Last edited by a moderator:
2h 2015 is a pretty unexciting date.
Am really looking forward to see what can be done with this exciting tech like stacked dies so painful for the tech geek.

Good for bank balance in the meantime though.
 
Maybe they expected some power-savings from the 28HPM process, but it didn't work that well (Tonga), so the >500mm² 28nm GPU is being redesigned for 20nm(?)

Just curious but apart from that Synapse slide, do we have any official confirmation that Tonga is indeed on 28HPM? I haven't seen it mentioned in any of the reviews. AFAIK Maxwell stayed with 28HP.
Fair enough. Thanks for all that. :)

You're welcome :smile: In fact there was even a "leak" that the 20nm shrink was in development, ref this post by mosen from the console forum - http://forum.beyond3d.com/showpost.php?p=1883795&postcount=10560
Saving it for Spring '15? Was wondering if they were spacing products out if they weren't confident about the timeline for the next node.
I highly doubt this..as silent guy said..if you have working silicon you would ship it. If it is ~550 mm2 as rumoured, it could still have the performance to challenge NV (but at the cost of higher power). Besides, that large a chip surely would have some features targeted at GPGPU/compute so it could do well in the professional segment. Maybe they've had a delay or problem of some sort and a respin was required.
 
Summer/Autumn 2015?

So, erm, are we looking at a re-run of R600?: Ambitious memory architecture (with theoreticals to drown in), new process, delays, delays, and awful performance due to terrible balance.

OK, R600 was a totally new architecture, and it seems unlikely this will be a huge departure from GCN.

But I do wonder if the ALU architecture is working too hard for the results it generates. I'm wondering if it was built deliberately to spend lots of power to achieve its very low internal latencies (insanely short ALU pipeline, read-after-write, LDS reads/writes, branching). Also I wonder if the architectural balance in terms of ALUs per byte of register file, is wasting power. I'm wondering if the CUs are spinning like demons even though there's nothing for the ALUs to do, because register over-allocation has cut the number of threads per SIMD.

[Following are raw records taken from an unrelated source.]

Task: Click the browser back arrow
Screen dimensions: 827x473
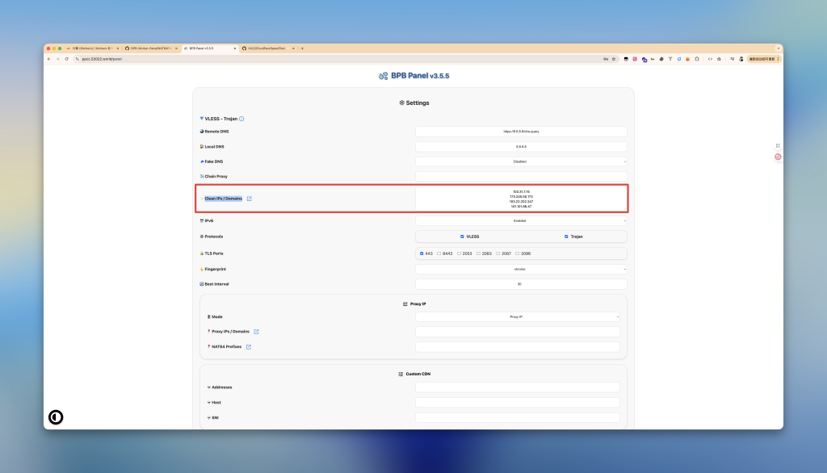Action: point(48,59)
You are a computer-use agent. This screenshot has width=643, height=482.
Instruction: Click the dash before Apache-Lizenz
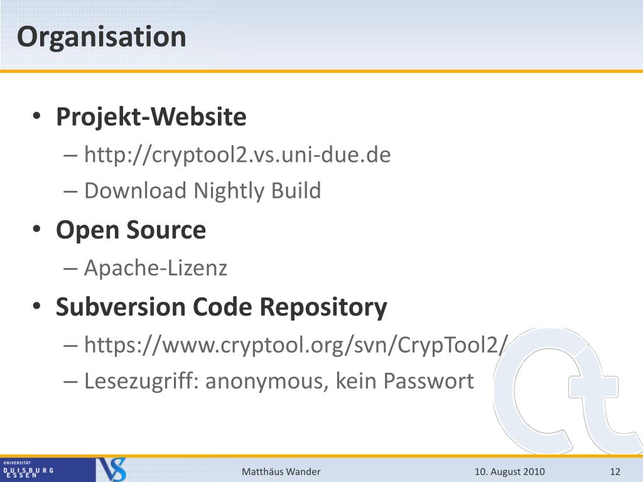pos(70,269)
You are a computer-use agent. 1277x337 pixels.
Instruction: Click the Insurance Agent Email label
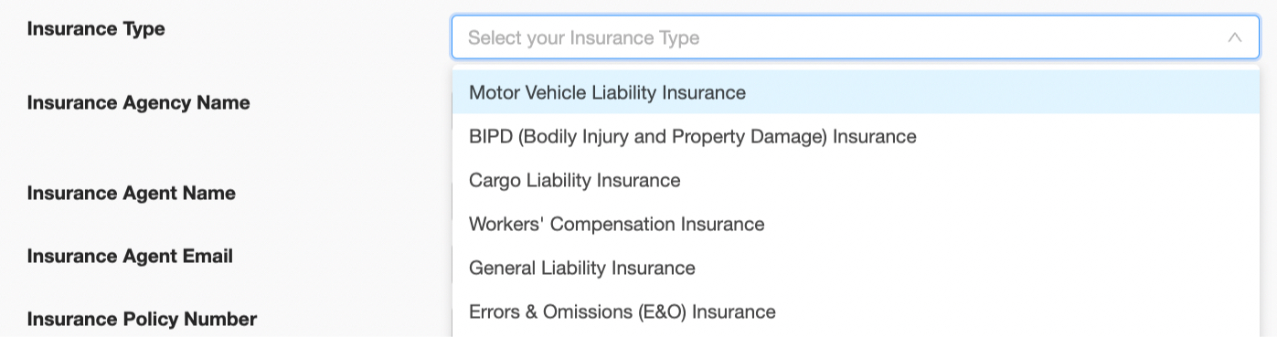pyautogui.click(x=130, y=257)
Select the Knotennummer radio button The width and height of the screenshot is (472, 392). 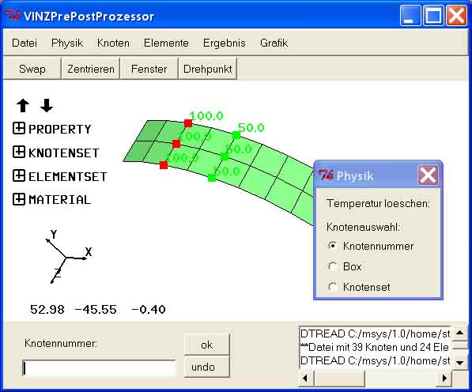[333, 246]
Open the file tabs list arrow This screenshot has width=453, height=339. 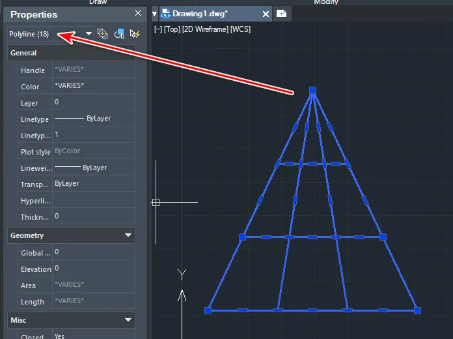click(154, 14)
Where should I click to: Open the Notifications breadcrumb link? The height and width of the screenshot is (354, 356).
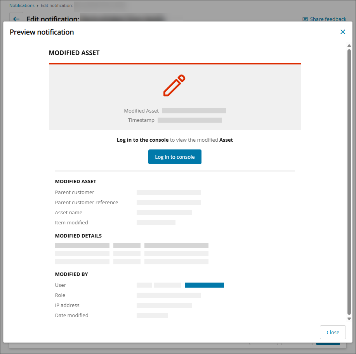[x=22, y=6]
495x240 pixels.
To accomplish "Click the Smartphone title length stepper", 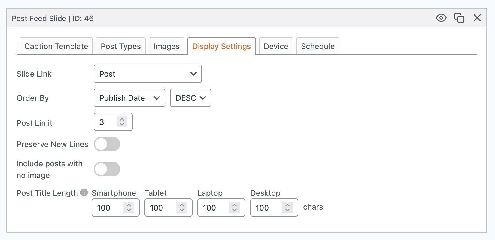I will (x=129, y=208).
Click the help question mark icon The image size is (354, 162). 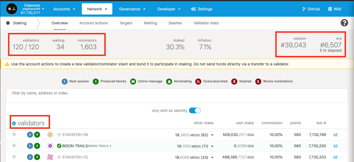344,23
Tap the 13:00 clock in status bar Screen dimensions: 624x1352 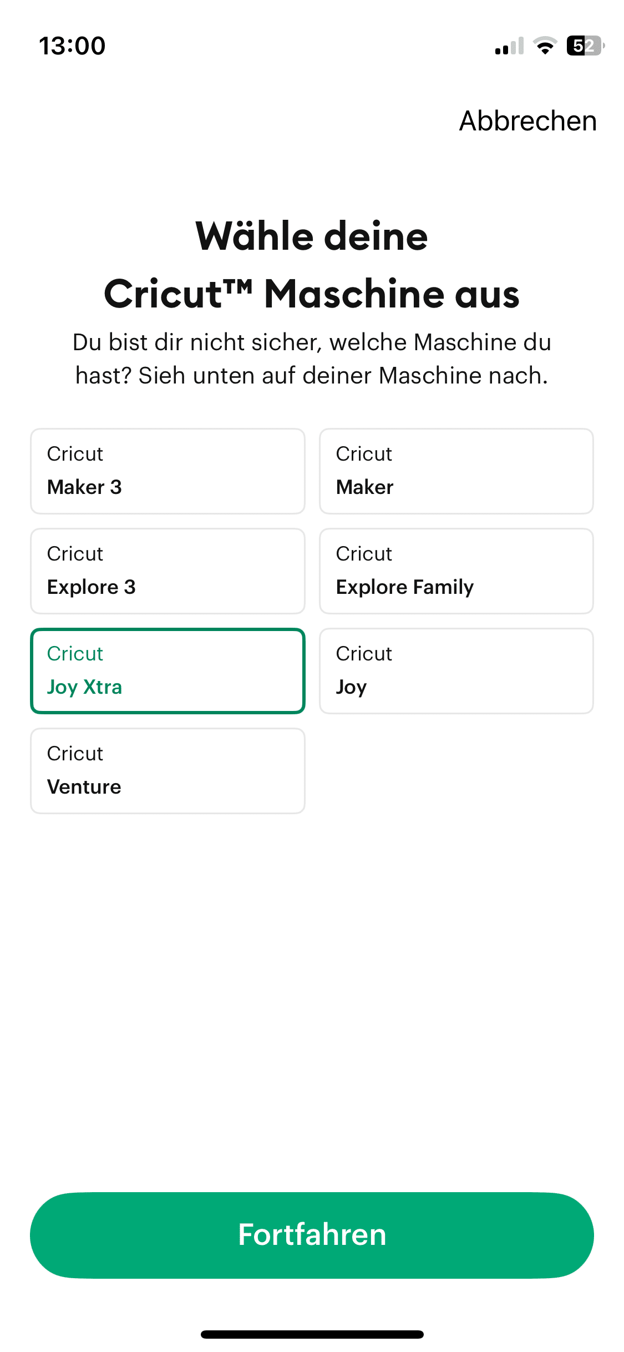[x=72, y=46]
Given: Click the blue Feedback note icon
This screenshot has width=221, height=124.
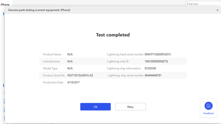Looking at the screenshot, I should coord(208,106).
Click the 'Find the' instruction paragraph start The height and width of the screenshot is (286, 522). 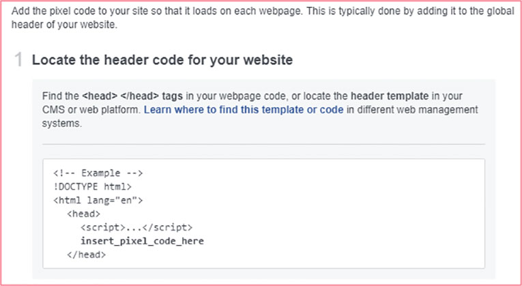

(I haven't run the numbers: does NVidia now have more bytes of register file per theoretical FLOP? Seems likely...)

Anecdotally I've heard of very recent drivers causing vast increases in power consumption at slight gains in performance on intensive compute kernels.

So even if I'd like to think GCN is in many ways a sane compute architecture, it might have a rotten core. Which might mean AMD tries to tackle this problem with the new chip. Which just increases the chances of fumbling, especially if it's "big chip first".
 
But I do wonder if the ALU architecture is working too hard for the results it generates. I'm wondering if it was built deliberately to spend lots of power to achieve its very low internal latencies (insanely short ALU pipeline, read-after-write, LDS reads/writes, branching). Also I wonder if the architectural balance in terms of ALUs per byte of register file, is wasting power. I'm wondering if the CUs are spinning like demons even though there's nothing for the ALUs to do, because register over-allocation has cut the number of threads per SIMD.

(I haven't run the numbers: does NVidia now have more bytes of register file per theoretical FLOP? Seems likely...)
Both Maxwell and GCN are 1 FMA/thread/clock, so it's possible to calculate both registers/thread and registers/fma quite easily nowadays.

Per FMA
Maxwell: each scheduler has 16384 registers for 32 FMAs -> 512 registers per scalar FMA.
GCN: each SIMD has 16384 registers for 16 FMAs -> 1024 registers per scalar FMA.

GCN actually has twice as many registers per FMA! But...

Per Thread
Maxwell: each scheduler has 16384 registers for 16 warps (32-wide) -> 32 registers per thread for full occupancy.
GCN: each SIMD has 16384 registers for 10 wavefronts (64-wide) -> 25.6 registers per thread for full occupancy.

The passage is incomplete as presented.